Thomas has seen many bats in caves, but this is his first trip to Puget Sound's largest bat colony, where 3,000 female bats will fly out to hunt after dusk. They'll make a 16-mile trip to Capitol Lake. Once they each have a baby, they'll likely repeat that trip a second time each night. In peak season, the colony has 6,000 bats.

"Bats are really unique. They're the only mammals capable of true flight," Thomas said. "They're also one of the most diverse orders of mammal on the planet. There's over a thousand species. If you think of all the mammals of the entire world, bats make up about a quarter of all those different species."

They play an important role in ecosystems, like pest control. That's why scientists are so concerned about their future.

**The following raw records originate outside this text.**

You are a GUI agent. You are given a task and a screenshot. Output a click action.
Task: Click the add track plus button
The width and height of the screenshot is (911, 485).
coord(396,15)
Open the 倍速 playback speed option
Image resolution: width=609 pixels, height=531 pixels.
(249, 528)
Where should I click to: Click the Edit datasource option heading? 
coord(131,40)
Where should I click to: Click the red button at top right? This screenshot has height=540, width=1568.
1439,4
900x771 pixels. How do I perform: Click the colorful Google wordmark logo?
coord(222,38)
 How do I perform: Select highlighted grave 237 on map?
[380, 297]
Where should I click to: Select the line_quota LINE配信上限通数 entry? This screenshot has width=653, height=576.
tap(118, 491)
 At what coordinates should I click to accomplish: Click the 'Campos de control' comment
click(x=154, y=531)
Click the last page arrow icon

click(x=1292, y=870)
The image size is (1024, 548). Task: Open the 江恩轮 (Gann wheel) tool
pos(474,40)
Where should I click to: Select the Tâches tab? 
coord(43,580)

A couple years ago, Washington became the first state in the western U.S. with a recorded case of White-Nose Syndrome or WNS. Now, it's spread to Wyoming and South Dakota.

This week, scientists from all over the country met in Tacoma to share research and strategize efforts aimed at saving the bats.

The fungus causes the bats to wake up a lot during hibernation, burning their fat reserves and destroying wing tissue. It's blamed for millions of bat deaths, and in some cases has wiped out entire colonies.

"It was disheartening to know we had it sooner than we expected it. I think everybody had the expectation it was going to make its way across the country at some point but to be the first state in the West was disheartening," said Cascadia Research bat expert Greg Falxa.

Falxa has studied bats for many years and says scientists still have a lot to learn about them.

"I think bats are misunderstood because they're nocturnal. We see so little of their lives," Falxa said. "Cats and dogs we see everything about them. We understand them. Bats we just see a little glimpse here and there, a news story, something about the disease. Even studying bats for 15 years, I feel like I just know a little bit about certain species."